§ **TASK TO CARRY OUT**:
Once the line containing "Terms of Sales (600, 1581)" is found, copy it and each subsequent line exactly. Stop at the end of the records below.

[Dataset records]
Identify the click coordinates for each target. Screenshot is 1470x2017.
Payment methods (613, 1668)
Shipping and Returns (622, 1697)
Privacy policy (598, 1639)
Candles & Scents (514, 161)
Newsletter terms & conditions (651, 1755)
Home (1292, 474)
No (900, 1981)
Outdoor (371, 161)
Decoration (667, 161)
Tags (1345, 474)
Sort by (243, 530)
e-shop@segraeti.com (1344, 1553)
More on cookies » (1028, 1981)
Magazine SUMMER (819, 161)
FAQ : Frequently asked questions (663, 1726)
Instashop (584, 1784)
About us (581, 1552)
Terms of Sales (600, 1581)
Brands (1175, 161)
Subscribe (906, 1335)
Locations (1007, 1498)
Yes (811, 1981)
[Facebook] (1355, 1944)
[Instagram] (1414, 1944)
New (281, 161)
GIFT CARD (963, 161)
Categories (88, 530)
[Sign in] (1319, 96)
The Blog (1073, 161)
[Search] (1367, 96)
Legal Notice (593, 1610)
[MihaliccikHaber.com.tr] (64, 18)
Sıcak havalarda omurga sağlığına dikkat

§ **RESPONSE AREA**:
Terms of Sales (600, 1581)
Brands (1175, 161)
Subscribe (906, 1335)
Locations (1007, 1498)
Yes (811, 1981)
[Facebook] (1355, 1944)
[Instagram] (1414, 1944)
New (281, 161)
GIFT CARD (963, 161)
Categories (88, 530)
[Sign in] (1319, 96)
The Blog (1073, 161)
[Search] (1367, 96)
Legal Notice (593, 1610)
[MihaliccikHaber.com.tr] (64, 18)
Sıcak havalarda omurga sağlığına dikkat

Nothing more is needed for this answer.